(Given records Opens)

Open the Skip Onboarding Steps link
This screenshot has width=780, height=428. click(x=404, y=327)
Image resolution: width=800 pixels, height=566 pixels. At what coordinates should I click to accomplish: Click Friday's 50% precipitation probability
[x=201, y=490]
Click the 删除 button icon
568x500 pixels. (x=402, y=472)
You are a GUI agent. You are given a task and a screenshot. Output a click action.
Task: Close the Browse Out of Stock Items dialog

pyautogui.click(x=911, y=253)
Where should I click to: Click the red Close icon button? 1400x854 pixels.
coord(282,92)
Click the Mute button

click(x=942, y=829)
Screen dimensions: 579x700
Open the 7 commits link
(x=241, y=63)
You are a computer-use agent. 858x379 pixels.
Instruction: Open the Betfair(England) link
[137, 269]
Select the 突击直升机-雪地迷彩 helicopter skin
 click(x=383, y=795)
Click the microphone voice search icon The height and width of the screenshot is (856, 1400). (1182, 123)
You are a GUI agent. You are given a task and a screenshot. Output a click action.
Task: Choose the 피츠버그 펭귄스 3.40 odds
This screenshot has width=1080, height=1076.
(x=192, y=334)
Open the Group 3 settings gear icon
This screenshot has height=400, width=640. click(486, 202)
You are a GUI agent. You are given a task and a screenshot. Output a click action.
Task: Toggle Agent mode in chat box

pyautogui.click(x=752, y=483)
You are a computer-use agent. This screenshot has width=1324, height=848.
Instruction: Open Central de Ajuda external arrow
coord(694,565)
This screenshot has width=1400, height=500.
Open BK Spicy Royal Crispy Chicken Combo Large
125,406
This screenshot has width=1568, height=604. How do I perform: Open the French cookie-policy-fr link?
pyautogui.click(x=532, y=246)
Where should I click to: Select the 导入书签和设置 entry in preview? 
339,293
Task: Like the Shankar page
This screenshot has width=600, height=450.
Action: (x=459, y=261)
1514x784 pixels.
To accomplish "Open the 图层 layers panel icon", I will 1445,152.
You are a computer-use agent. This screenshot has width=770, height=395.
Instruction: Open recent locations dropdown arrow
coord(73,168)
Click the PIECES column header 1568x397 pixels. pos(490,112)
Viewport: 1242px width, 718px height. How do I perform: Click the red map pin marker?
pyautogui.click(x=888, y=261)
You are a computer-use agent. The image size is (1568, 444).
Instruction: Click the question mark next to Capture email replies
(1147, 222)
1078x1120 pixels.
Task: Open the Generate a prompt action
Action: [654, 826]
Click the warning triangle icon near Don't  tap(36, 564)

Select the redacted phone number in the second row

(Given records Closes)

Brief: Print out the listing in full, exactly as it appears.

Exercise response:
Open the Skip Onboarding Steps link
This screenshot has width=780, height=428. click(x=404, y=327)
Image resolution: width=800 pixels, height=566 pixels. At what coordinates should I click to accomplish: Click Friday's 50% precipitation probability
[x=201, y=490]
Click the 删除 button icon
568x500 pixels. (x=402, y=472)
You are a GUI agent. You are given a task and a screenshot. Output a click action.
Task: Close the Browse Out of Stock Items dialog

pyautogui.click(x=911, y=253)
Where should I click to: Click the red Close icon button? 1400x854 pixels.
coord(282,92)
Click the Mute button

click(x=942, y=829)
Screen dimensions: 579x700
Open the 7 commits link
(x=241, y=63)
You are a computer-use agent. 858x379 pixels.
Instruction: Open the Betfair(England) link
[137, 269]
Select the 突击直升机-雪地迷彩 helicopter skin
 click(x=383, y=795)
Click the microphone voice search icon The height and width of the screenshot is (856, 1400). (1182, 123)
You are a GUI agent. You are given a task and a screenshot. Output a click action.
Task: Choose the 피츠버그 펭귄스 3.40 odds
This screenshot has width=1080, height=1076.
(x=192, y=334)
Open the Group 3 settings gear icon
This screenshot has height=400, width=640. click(486, 202)
You are a GUI agent. You are given a task and a screenshot. Output a click action.
Task: Toggle Agent mode in chat box

pyautogui.click(x=752, y=483)
You are a computer-use agent. This screenshot has width=1324, height=848.
Instruction: Open Central de Ajuda external arrow
coord(694,565)
This screenshot has width=1400, height=500.
Open BK Spicy Royal Crispy Chicken Combo Large
125,406
This screenshot has width=1568, height=604. How do I perform: Open the French cookie-policy-fr link?
pyautogui.click(x=532, y=246)
Where should I click to: Select the 导入书签和设置 entry in preview? 
339,293
Task: Like the Shankar page
This screenshot has width=600, height=450.
Action: (x=459, y=261)
1514x784 pixels.
To accomplish "Open the 图层 layers panel icon", I will 1445,152.
You are a computer-use agent. This screenshot has width=770, height=395.
Instruction: Open recent locations dropdown arrow
coord(73,168)
Click the PIECES column header 1568x397 pixels. pos(490,112)
Viewport: 1242px width, 718px height. How do I perform: Click the red map pin marker?
pyautogui.click(x=888, y=261)
You are a computer-use agent. The image size is (1568, 444).
Instruction: Click the question mark next to Capture email replies
(1147, 222)
1078x1120 pixels.
Task: Open the Generate a prompt action
Action: [654, 826]
Click the warning triangle icon near Don't  tap(36, 564)

Select the redacted phone number in the second row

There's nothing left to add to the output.